人は、納得できないことが苦しいし、「わからない」ことを恐れる。あまりの理不尽に怒りや悲しみがこみあげたとき、自分を納得させるために、わかりやすい物語をつくる。攻撃してもいい、責めてもいい、敵を定めて、抱えきれない感情をぶつけながら人々が暴走するさまを、私たちは何度も何度も目の当たりにしてきたはずなのになあと、小説『楽園の楽園』(中央公論新社)に触れて思った。伊坂幸太郎さんが、デビュー25周年を記念して書き下ろした、神話のような、寓話のような、不思議な読み心地の一冊である。

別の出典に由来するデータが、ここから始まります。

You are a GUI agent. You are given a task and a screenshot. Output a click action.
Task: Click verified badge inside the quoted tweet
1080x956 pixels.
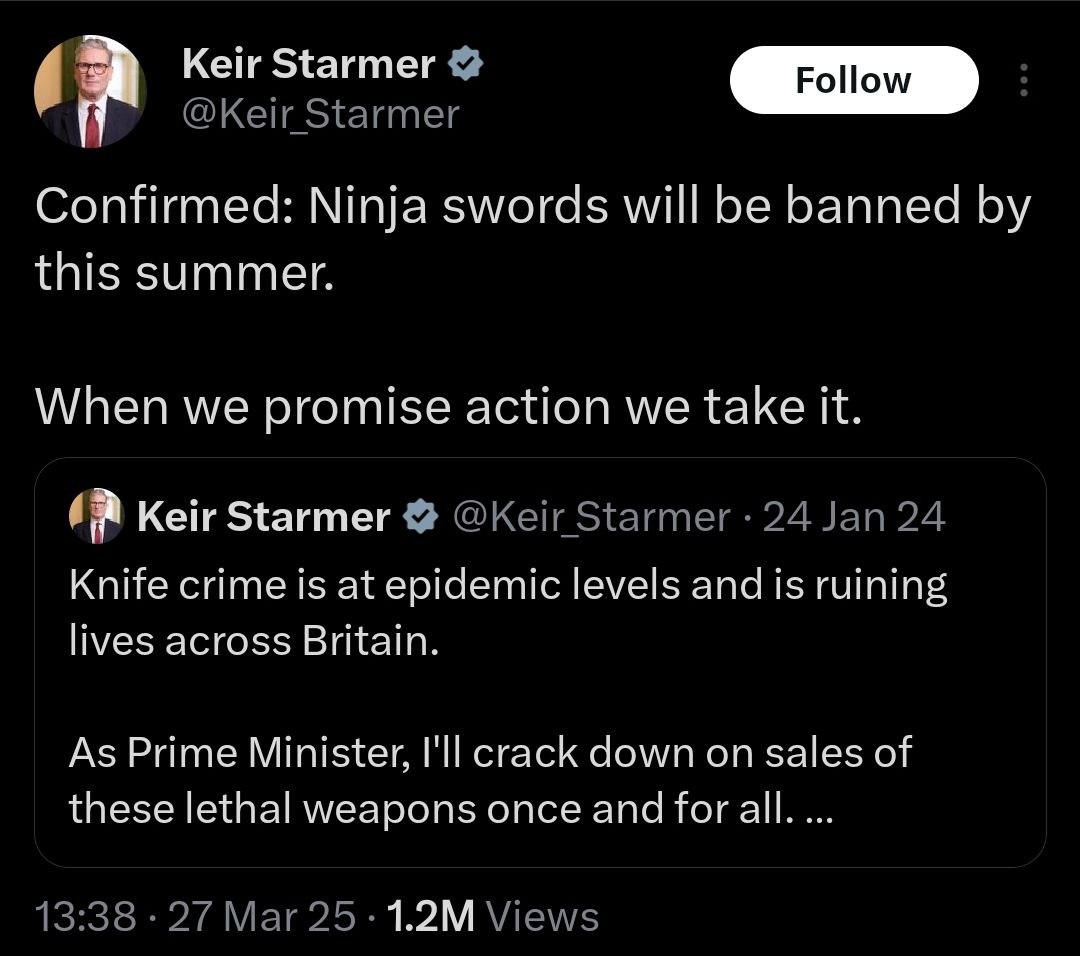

各国の都市部で起きる、大規模な停電。強毒性ウイルスの蔓延。頻発する大地震に、高速増殖炉からの放射能漏れによる人々の大移動。感染が拡大し、治安が乱れ、世界が終わるかと思われたその恐慌の、原因は〈天軸〉――「天災及び事故、犯罪の与件と予防に関する基軸」なるアルゴリズムを基にした人工知能の暴走だと言われていた。その暴走を止めたのは、人工知能の開発者である「先生」。世界が平和に戻ったと同時に行方不明になった彼女を探すために、派遣されたのが五十九彦(ごじゅくひこ)、三瑚嬢(さんごじょう)、蝶八隗(ちょうはっかい)という選ばれし3人。つまりこれは『西遊記』を模した物語なのだな、と誰もが想像したはずである。
『西遊記』で三蔵法師一行が釈迦の住む天竺をめざしたのは、そこに世が救われる手掛かりがあると信じたからだ。五十九彦たちもまた、先生が「楽園」と名づけて描き残した絵こそが、天軸を開発した場所であり、先生の居場所を示すものだと信じて旅を続ける。でも、三瑚嬢は言うのだ。〈ここは楽園だよ、と宣伝されている場所は、だいたい罠だからね〉と。
旧約聖書で、アダムとイブが楽園を追放される。それは、原罪という人が生まれながらに背負う罪を設定することで、生きているうちに理不尽な出来事に遭遇するのは「しかたがない」ことなのだと、人々に納得させるための物語に過ぎないのだとも、三瑚嬢は言う。それはつまり、楽園なんてどこにもない、ということではないだろうか。もっと正確にいえば、何の苦労もなく幸せでいられるだけの美しい理想郷なんて、どこにも存在しない。だけどその希望を捨てることができないから、私たちは物語にすがるしかないのだ。だからこそ〈科学だけが、物語に対抗できた。でもそうすると今度は、物語を成立させるための、偽の科学が出てくる。これからはずっとその争いだろうね〉という彼女の分析は、かなり、耳に痛い。
どんなに絶望をつきつけられても、むしろ追い詰められているときほど、人の脳は物語をつくりだすことから逃れられない。それこそが、本能に蝕まれたウイルスのようだと、彼らの旅に重ねながら思う。そのなかで、かすかに希望として光るのは、五十九彦がかつて教師から言われた言葉だ。〈厄介な相手も、敵とは限らない〉。

感情に吞まれ、現実を見誤ることがないように、私たちはいったいどんなまなざしで世界を見つめるべきなのか。井出静佳さんの色鮮やかで美しいながら考えさせられてしまう挿画、その解釈もまた、自分に都合のいい物語を生み出しているだけなのかもしれない。